Development and optimization of halogenated vinyl sulfones as Nrf2 activators for the treatment of Parkinson's disease.

The Kelch-like ECH-associated protein 1 (Keap1)-Nuclear factor erythroid 2-related factor 2 (Nrf2) signaling pathway plays a pivotal role in the cellular defense system against oxidative stress by inducing antioxidant and anti-inflammatory effects. We previously developed Nrf2 activators that potentially protect the death of dopaminergic (DAergic) neuronal cells against oxidative stress in Parkinson's disease (PD). In this study, we designed and synthesized a class of halogenated vinyl sulfones by inserting halogens and pyridine to maximize Nrf2 activation efficacy. Among the synthesized compounds, (E)-3-chloro-2-(2-((2-chlorophenyl)sulfonyl)vinyl)pyridine (9d) significantly exhibited potent Nrf2 activating efficacy (9d: EC50 = 26 nM) at least 10-fold compared with the previous developed compounds (1 and 2).
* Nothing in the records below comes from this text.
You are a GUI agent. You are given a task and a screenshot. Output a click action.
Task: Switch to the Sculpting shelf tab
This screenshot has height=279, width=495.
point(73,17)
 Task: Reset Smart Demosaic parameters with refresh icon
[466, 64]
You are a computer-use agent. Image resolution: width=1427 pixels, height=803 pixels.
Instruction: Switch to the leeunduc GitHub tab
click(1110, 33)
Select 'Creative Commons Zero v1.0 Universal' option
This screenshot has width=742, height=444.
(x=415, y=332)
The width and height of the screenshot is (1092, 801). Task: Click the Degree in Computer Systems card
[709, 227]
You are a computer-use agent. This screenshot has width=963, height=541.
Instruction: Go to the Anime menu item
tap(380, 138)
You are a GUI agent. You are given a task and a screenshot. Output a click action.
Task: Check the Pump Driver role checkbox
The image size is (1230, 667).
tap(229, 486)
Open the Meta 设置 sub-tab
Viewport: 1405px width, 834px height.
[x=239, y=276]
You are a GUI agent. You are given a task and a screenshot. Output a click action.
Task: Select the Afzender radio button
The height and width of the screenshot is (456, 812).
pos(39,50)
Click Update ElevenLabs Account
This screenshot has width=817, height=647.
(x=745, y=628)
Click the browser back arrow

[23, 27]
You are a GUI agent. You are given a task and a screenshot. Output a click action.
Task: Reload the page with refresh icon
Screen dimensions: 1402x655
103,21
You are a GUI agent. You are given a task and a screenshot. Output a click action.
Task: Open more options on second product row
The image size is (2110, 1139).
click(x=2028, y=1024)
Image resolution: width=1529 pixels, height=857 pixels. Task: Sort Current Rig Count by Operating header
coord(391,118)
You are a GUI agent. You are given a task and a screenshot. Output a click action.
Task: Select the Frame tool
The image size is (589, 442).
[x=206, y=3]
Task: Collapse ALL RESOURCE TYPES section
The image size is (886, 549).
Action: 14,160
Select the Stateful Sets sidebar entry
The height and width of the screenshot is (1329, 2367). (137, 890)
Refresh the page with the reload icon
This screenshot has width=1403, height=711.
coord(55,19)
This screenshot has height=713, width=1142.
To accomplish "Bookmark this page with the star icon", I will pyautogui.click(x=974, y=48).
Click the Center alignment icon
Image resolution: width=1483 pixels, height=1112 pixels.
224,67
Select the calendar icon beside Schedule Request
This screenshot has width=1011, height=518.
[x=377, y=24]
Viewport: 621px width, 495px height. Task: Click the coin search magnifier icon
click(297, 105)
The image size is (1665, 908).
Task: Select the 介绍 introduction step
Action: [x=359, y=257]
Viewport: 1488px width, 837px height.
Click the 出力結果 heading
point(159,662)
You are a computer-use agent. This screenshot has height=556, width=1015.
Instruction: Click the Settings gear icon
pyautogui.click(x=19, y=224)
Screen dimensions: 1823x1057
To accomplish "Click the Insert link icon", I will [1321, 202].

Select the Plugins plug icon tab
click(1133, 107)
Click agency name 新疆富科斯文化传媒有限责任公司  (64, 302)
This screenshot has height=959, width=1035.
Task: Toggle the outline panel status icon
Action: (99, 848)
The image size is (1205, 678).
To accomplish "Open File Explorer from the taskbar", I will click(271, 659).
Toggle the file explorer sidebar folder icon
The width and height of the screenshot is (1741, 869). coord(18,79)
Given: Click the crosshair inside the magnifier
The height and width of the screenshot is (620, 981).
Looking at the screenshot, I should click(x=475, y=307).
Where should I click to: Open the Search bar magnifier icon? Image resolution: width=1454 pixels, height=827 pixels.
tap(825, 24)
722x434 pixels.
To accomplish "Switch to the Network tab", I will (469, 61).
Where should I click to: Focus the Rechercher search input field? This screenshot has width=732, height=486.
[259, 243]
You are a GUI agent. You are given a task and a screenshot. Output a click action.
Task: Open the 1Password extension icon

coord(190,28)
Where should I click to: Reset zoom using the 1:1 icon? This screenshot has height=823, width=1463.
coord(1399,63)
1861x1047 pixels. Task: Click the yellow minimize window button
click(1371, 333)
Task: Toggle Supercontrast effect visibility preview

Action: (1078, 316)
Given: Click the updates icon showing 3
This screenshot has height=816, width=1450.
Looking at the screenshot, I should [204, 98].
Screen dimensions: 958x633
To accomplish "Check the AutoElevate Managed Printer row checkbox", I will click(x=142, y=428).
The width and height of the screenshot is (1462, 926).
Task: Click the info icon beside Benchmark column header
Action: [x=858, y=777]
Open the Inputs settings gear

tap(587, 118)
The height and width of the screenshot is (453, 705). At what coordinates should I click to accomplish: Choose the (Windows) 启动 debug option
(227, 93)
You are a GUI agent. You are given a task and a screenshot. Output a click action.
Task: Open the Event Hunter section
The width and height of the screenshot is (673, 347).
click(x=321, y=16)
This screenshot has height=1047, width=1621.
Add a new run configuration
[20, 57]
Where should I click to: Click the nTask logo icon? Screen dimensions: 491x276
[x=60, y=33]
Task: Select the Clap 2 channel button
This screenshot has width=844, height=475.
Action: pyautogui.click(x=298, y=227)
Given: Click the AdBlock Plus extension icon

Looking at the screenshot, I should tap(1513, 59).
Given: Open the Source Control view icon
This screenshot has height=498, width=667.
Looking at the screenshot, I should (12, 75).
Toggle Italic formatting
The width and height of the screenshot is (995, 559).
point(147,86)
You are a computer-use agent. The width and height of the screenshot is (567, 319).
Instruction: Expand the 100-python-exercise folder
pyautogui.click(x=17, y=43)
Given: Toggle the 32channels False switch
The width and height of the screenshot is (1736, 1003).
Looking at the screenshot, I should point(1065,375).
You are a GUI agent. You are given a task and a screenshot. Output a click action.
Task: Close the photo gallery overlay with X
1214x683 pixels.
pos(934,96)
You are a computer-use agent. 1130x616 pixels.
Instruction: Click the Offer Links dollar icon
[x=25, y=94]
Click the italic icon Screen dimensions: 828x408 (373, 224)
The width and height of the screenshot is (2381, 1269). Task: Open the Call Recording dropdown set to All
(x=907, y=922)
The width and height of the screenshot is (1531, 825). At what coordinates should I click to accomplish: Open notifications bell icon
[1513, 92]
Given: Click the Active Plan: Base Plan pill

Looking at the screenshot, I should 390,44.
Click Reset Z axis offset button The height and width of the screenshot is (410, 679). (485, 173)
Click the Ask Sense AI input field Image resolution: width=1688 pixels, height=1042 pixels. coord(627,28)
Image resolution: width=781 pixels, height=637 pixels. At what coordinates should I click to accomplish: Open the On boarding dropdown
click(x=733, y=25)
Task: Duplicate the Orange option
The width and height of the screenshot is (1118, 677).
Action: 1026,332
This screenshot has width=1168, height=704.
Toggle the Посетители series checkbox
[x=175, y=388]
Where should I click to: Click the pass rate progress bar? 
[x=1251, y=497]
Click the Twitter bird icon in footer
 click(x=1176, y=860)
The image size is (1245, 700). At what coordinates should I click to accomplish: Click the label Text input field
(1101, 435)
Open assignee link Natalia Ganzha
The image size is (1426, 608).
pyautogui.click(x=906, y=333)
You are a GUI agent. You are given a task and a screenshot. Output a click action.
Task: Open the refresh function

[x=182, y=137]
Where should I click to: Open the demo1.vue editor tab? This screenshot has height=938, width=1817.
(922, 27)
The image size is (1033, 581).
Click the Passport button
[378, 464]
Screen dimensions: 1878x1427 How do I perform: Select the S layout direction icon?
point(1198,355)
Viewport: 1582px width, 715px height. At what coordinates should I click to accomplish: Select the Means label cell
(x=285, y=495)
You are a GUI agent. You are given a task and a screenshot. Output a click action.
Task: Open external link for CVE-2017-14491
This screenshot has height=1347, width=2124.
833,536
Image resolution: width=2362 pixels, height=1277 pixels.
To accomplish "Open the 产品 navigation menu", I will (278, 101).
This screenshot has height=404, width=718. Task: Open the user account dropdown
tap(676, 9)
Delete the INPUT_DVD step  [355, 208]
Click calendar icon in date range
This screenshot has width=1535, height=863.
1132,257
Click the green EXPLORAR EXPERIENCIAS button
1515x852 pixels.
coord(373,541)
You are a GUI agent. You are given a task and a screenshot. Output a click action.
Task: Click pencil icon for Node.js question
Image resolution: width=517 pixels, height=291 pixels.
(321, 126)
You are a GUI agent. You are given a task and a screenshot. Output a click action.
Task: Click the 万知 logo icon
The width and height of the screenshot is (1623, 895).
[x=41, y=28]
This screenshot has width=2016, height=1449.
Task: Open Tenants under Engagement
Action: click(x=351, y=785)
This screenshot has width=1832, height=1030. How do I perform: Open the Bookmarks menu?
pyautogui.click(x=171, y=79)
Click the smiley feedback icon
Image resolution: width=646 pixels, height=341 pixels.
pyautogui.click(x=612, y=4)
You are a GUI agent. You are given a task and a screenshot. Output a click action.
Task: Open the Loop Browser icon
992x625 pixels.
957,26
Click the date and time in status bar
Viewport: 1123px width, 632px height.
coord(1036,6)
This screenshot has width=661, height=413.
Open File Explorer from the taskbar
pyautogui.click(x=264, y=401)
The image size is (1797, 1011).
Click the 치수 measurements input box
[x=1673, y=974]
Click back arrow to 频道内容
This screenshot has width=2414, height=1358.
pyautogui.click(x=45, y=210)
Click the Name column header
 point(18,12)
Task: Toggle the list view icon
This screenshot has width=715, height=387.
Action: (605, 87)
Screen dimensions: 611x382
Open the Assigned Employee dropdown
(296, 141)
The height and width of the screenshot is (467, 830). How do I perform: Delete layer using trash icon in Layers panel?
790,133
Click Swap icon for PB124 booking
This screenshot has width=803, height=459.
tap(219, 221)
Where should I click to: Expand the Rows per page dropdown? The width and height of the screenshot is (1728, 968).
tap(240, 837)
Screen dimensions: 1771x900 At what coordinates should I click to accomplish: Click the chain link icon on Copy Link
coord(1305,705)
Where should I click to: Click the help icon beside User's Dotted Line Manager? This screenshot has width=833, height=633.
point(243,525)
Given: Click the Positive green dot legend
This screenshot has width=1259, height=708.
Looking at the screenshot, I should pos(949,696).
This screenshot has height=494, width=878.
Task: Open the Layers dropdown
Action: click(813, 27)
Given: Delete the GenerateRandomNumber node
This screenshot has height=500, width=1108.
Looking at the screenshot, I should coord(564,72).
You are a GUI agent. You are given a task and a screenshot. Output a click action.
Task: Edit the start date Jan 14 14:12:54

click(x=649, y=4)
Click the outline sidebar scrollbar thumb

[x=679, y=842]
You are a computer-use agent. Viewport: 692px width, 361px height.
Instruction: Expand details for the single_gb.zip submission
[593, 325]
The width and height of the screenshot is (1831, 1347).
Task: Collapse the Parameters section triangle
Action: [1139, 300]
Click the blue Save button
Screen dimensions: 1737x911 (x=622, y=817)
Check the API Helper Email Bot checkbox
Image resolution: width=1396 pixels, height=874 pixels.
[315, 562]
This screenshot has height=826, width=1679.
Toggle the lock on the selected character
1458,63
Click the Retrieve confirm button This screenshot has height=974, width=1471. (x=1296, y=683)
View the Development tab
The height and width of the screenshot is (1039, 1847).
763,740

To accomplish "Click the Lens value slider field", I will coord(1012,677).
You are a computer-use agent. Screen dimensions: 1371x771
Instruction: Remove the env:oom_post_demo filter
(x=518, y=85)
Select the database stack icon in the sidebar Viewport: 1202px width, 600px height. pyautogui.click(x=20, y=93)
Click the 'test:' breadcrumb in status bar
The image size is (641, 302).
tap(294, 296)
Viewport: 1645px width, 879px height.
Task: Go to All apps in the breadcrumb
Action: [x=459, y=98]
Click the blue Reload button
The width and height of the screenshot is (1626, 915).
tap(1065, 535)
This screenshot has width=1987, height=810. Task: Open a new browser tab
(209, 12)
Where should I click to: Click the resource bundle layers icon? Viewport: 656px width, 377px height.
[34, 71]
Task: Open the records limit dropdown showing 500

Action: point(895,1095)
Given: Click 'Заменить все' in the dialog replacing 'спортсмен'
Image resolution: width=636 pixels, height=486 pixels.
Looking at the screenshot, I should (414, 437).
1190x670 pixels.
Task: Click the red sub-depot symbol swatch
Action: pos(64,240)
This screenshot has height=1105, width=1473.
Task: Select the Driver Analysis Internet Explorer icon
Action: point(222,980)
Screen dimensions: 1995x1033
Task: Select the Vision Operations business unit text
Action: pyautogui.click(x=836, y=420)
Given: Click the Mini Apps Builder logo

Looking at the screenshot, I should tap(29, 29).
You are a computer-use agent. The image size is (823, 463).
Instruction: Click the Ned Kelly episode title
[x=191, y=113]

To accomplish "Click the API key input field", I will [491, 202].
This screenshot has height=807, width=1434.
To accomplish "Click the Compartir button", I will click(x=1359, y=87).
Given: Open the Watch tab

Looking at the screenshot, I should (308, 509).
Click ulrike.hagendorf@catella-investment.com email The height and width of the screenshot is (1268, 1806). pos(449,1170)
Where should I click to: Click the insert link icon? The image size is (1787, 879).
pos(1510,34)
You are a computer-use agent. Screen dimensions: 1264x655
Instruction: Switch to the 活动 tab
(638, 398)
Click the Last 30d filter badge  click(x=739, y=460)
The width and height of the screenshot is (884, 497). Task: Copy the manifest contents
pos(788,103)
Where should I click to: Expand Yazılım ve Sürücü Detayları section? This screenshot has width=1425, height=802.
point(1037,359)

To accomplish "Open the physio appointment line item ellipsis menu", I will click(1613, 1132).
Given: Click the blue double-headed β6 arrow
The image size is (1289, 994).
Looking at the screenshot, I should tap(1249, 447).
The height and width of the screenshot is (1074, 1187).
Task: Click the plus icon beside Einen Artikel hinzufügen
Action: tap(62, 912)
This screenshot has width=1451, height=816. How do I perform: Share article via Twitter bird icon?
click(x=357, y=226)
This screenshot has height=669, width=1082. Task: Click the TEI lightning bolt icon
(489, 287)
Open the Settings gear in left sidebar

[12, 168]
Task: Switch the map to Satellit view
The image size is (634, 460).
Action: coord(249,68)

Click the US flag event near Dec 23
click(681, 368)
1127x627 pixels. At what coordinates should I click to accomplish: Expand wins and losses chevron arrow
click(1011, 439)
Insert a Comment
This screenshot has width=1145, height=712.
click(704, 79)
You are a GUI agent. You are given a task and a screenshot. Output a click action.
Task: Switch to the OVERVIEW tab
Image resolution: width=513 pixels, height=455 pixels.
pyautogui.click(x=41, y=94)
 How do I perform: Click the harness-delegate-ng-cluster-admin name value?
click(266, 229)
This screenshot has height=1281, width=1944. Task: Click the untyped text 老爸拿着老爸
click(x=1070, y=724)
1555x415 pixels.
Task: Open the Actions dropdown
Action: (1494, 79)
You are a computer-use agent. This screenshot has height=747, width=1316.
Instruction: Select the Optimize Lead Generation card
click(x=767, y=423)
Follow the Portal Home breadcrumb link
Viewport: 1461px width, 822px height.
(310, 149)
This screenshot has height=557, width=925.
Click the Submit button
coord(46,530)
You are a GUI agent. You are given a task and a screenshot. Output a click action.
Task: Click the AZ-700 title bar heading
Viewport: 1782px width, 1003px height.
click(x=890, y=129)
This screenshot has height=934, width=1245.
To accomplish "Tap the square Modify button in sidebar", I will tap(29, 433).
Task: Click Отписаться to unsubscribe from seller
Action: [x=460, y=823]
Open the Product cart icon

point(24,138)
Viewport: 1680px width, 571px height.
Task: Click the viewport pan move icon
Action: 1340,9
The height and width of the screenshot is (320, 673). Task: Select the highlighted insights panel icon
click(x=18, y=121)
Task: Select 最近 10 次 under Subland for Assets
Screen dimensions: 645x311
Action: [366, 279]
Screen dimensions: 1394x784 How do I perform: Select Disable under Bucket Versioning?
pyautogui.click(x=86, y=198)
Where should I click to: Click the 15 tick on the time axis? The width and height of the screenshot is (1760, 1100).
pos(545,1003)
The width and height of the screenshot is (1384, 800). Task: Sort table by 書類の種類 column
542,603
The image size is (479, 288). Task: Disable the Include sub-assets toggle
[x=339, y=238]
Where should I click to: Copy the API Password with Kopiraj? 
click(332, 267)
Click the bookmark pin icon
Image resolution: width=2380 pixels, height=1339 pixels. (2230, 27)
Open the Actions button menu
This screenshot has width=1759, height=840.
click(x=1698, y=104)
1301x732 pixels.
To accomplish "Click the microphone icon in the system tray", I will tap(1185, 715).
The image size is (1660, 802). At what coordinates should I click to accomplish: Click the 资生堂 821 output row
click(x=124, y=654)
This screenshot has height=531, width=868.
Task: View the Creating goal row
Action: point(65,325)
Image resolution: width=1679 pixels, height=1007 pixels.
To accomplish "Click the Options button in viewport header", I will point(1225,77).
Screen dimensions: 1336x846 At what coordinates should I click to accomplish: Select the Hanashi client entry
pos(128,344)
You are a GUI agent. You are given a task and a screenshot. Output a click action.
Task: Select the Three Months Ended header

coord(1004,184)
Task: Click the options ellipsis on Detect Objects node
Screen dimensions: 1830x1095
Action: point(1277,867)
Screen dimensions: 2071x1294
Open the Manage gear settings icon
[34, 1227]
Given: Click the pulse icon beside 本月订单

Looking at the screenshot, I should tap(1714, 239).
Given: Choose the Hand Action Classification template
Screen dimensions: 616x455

Furthermore, treating with 9d remarkably increased Nrf2 nuclear translocation and Nrf2 protein levels in microglial BV-2 cells. 9d was shown to induce the expression of antioxidant response genes HO-1, GCLC, GCLM, and SOD-1 at both the mRNA and protein levels and suppress proinflammatory cytokines and enzymes. Also, 9d remarkably protected DAergic neurons and restored the PD-associated motor dysfunction in the 1-methyl-4-phenyl-1,2,3,6-tetrahydropyridine (MPTP)-induced mouse model.